Starting with the line that mentions "[Последние дни жизни", repeat each line verbatim until the entries end, both ends included.

**Saved entries:**
____

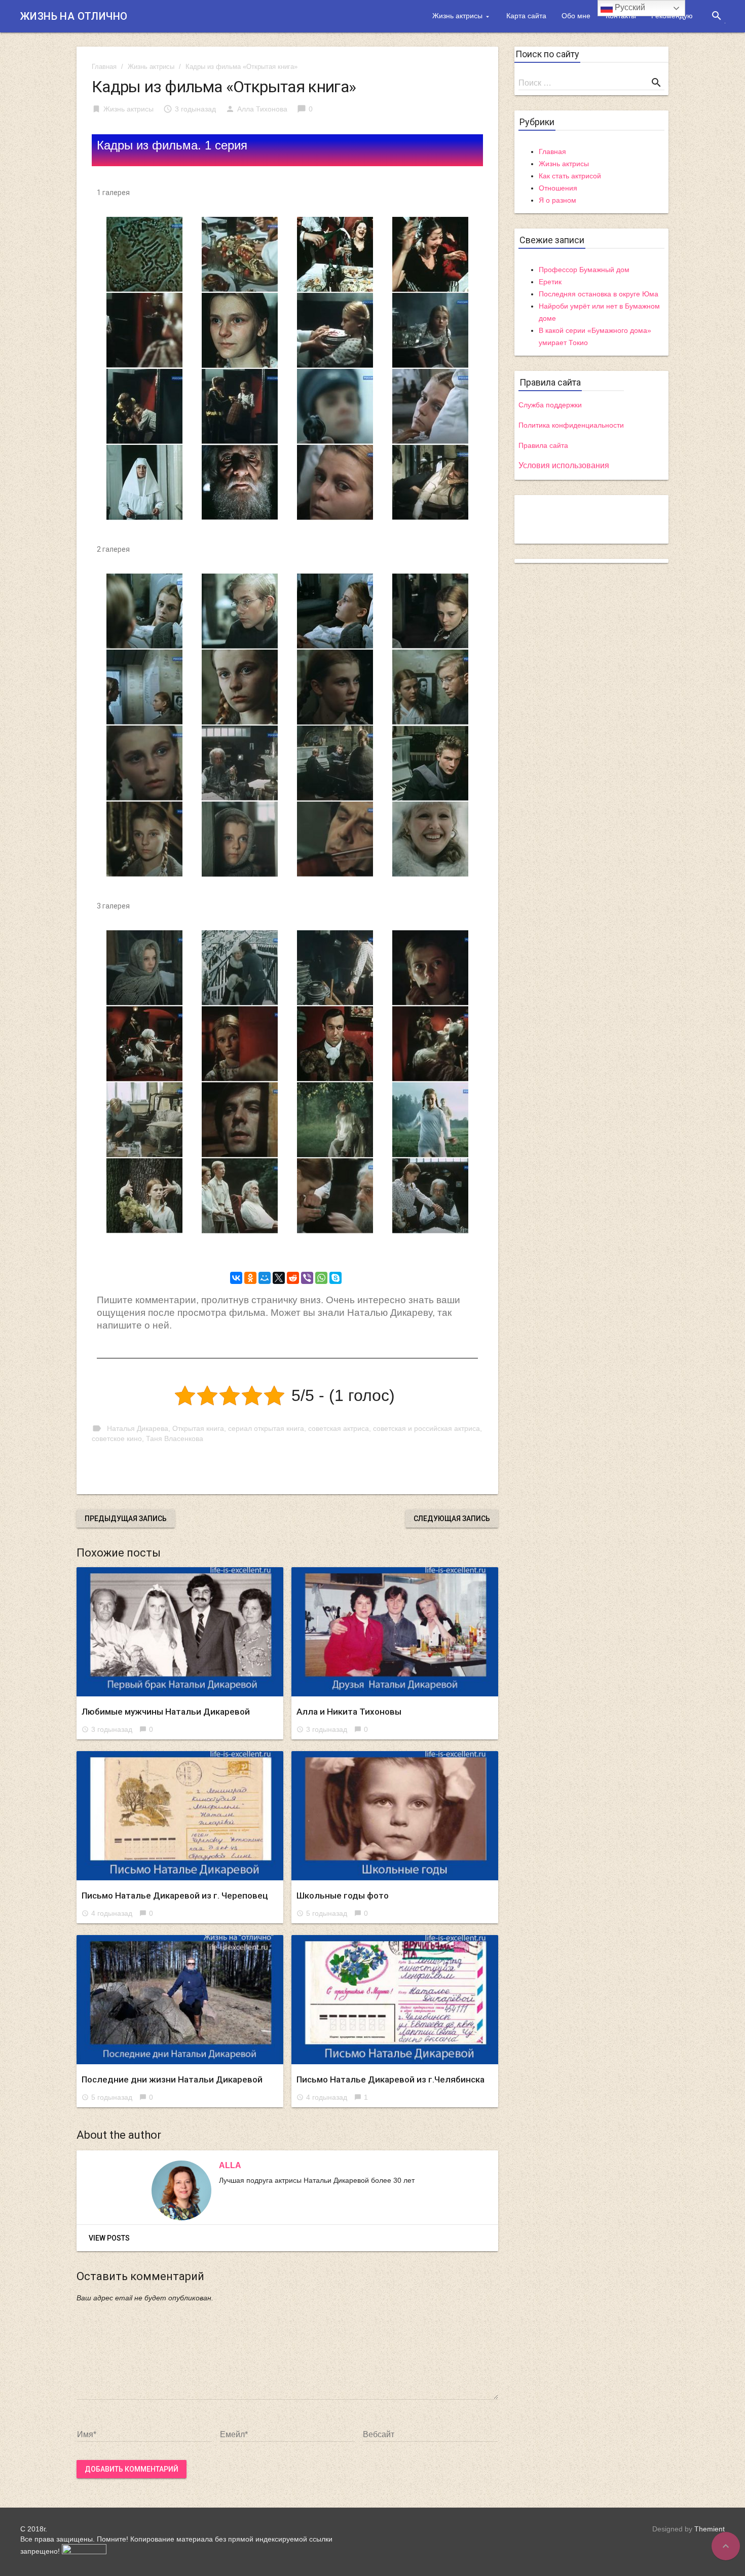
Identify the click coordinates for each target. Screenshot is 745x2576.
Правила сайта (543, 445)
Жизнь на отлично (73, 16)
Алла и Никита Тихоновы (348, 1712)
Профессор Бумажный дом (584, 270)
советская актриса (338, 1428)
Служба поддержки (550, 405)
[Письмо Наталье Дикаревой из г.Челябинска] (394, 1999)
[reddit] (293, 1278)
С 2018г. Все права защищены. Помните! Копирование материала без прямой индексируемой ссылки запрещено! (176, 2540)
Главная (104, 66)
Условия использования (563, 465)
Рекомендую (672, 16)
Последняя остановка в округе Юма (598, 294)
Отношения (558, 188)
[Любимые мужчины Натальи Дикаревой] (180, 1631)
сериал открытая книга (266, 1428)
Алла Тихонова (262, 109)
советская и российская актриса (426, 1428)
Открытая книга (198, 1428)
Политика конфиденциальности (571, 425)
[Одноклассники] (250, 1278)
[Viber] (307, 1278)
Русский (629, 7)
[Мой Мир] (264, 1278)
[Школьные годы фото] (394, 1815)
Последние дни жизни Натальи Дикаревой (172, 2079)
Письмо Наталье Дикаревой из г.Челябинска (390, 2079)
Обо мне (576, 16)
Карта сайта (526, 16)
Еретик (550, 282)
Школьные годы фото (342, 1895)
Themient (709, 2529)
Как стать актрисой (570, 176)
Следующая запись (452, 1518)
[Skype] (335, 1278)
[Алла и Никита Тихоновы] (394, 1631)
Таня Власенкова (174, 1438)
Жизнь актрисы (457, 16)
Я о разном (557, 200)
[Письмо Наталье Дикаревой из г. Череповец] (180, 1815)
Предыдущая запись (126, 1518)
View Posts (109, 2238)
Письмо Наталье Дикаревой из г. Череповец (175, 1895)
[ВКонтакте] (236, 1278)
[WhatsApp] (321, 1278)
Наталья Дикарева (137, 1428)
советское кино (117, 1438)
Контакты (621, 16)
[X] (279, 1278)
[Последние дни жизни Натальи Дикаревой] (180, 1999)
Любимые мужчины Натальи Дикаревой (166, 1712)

____

**ANSWER SPACE:**
[Последние дни жизни Натальи Дикаревой] (180, 1999)
Любимые мужчины Натальи Дикаревой (166, 1712)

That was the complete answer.